**SOURCE INFORMATION**
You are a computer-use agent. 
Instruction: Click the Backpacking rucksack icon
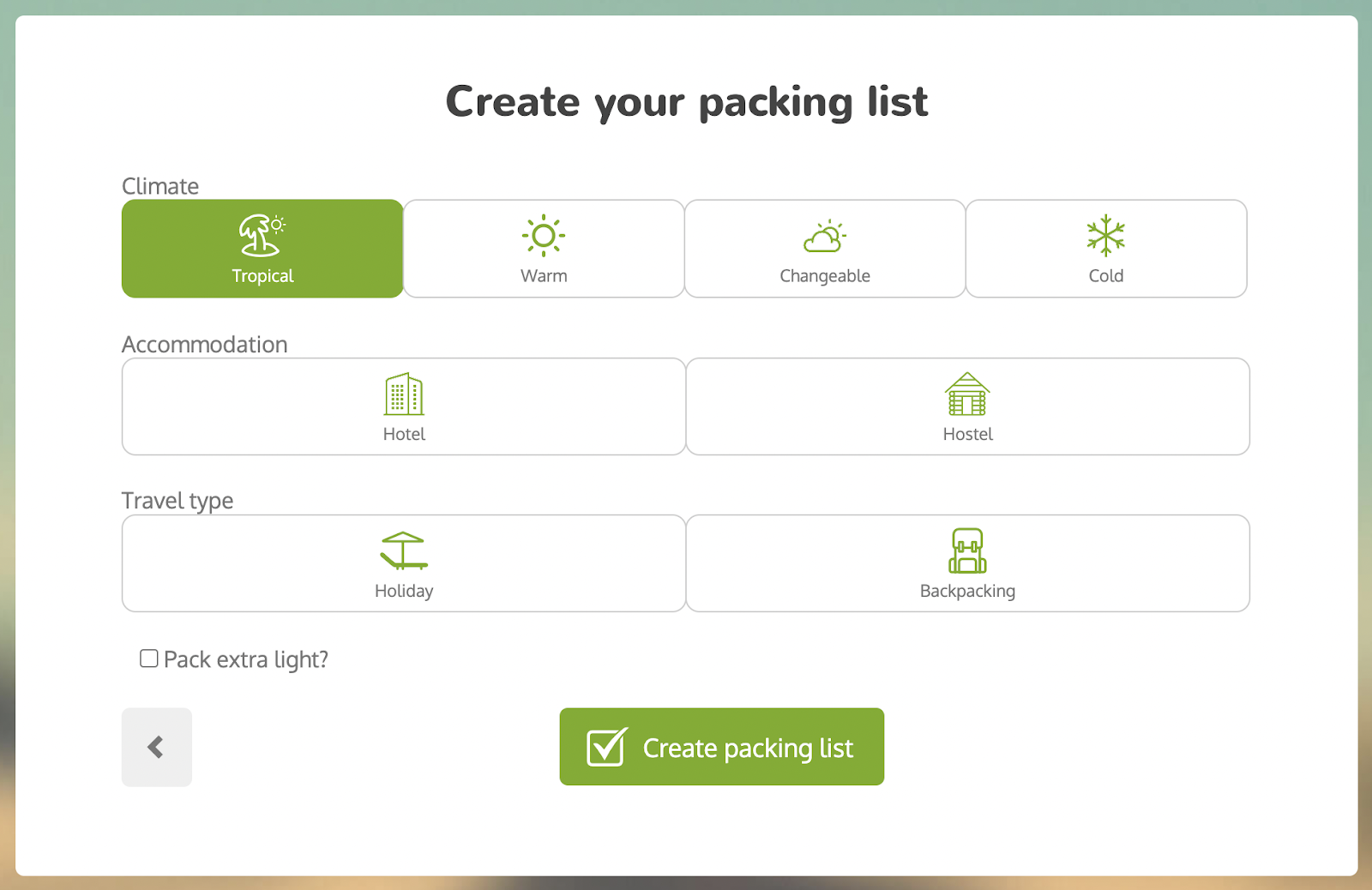[x=967, y=551]
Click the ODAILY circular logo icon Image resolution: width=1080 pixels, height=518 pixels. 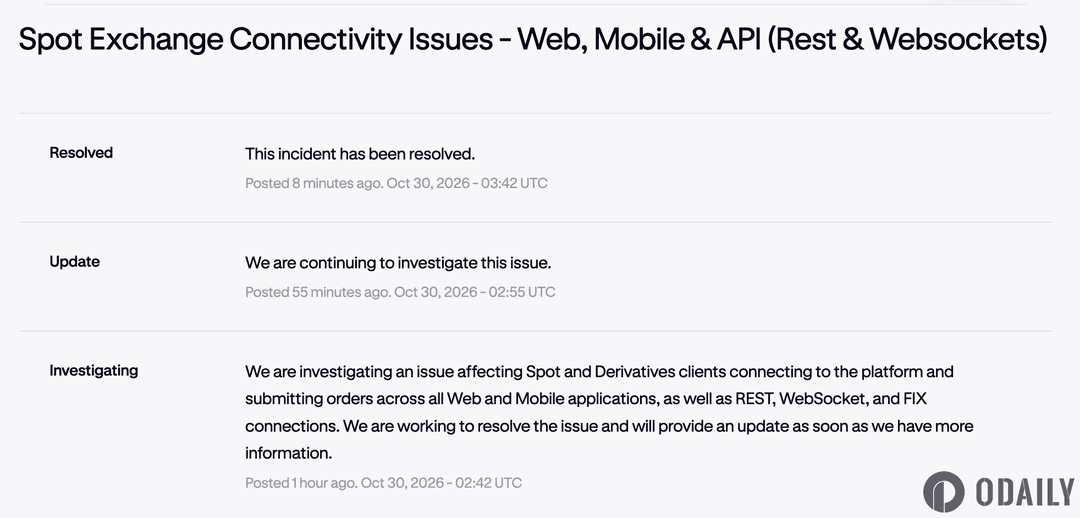(x=944, y=492)
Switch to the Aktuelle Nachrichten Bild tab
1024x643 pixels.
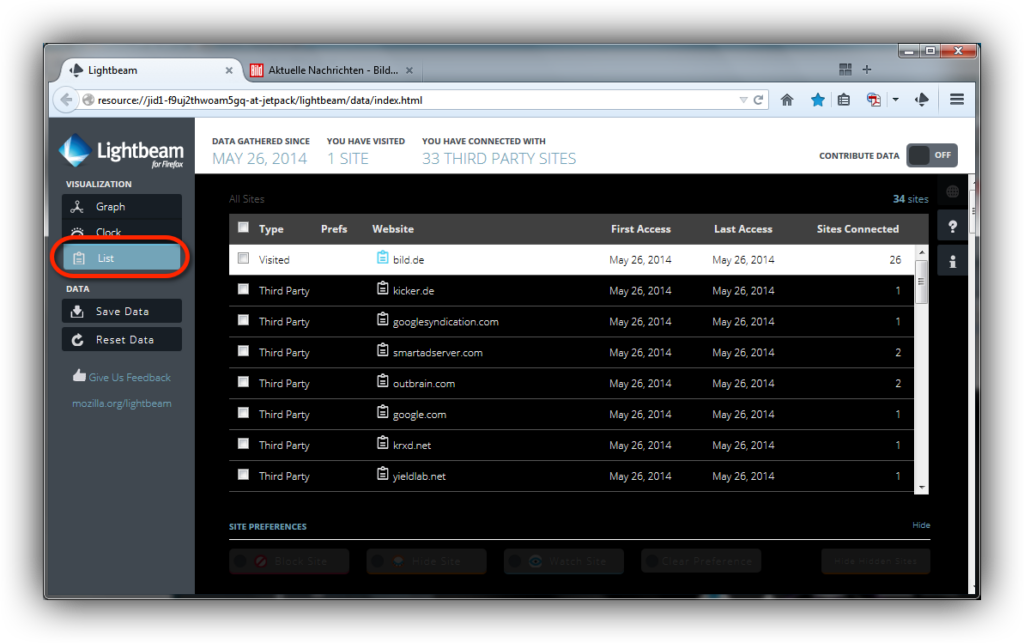(332, 71)
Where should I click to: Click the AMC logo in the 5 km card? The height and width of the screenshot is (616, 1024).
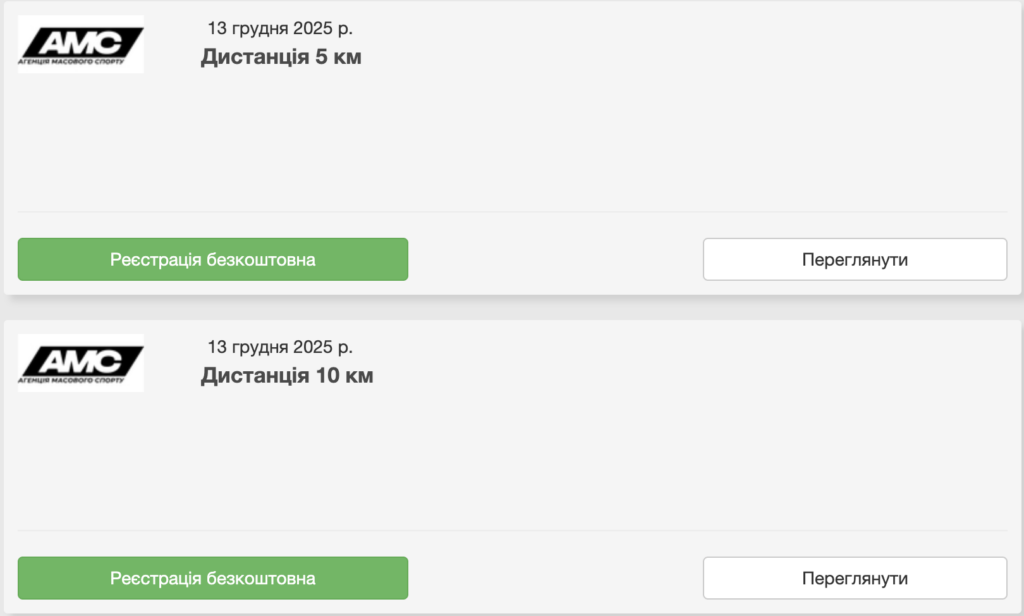(81, 42)
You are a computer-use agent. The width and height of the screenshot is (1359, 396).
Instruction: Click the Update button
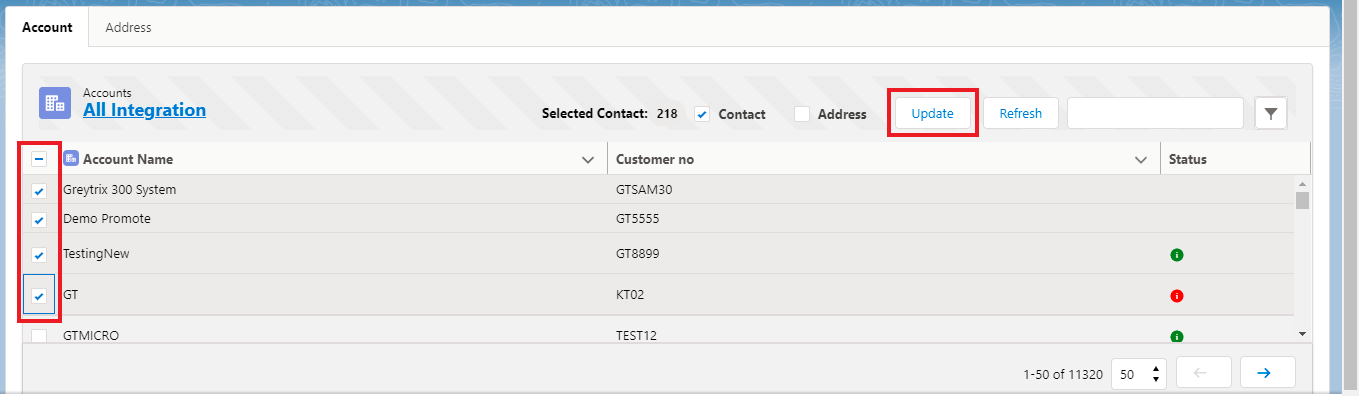click(x=932, y=114)
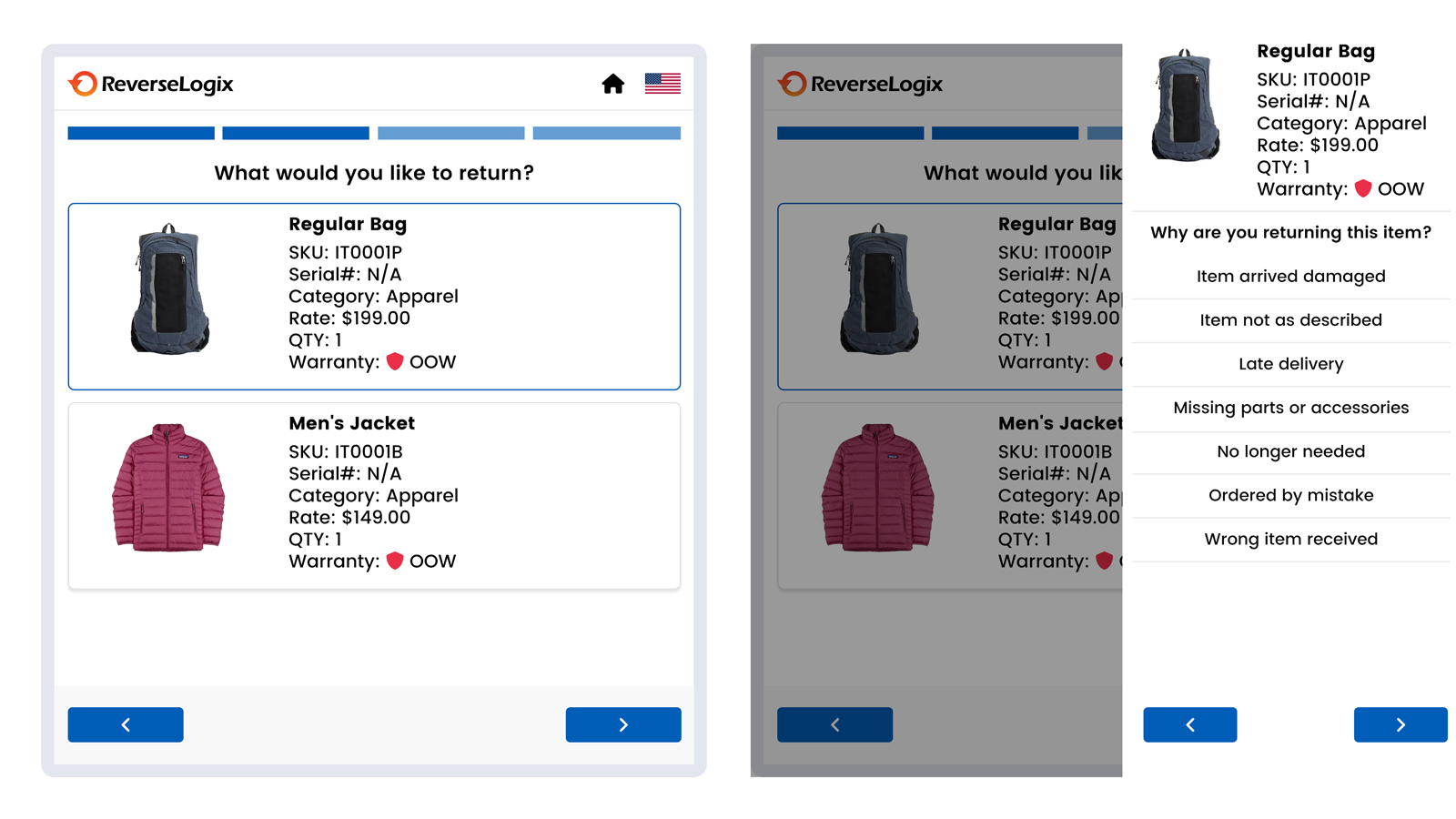Image resolution: width=1456 pixels, height=819 pixels.
Task: Click the 'Late delivery' option
Action: [1290, 364]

**EXERCISE BRIEF**
Your output should consist solely of the lines from the line containing "You are a computer-use agent. The" through the last line of the entries, verbatim, minus any pictures.

**ANSWER FOR THIS EXERCISE**
You are a computer-use agent. The width and height of the screenshot is (1359, 396).
Instruction: Click the Update button
click(x=932, y=114)
Image resolution: width=1456 pixels, height=819 pixels.
Task: Click the 'Late delivery' option
Action: [1290, 364]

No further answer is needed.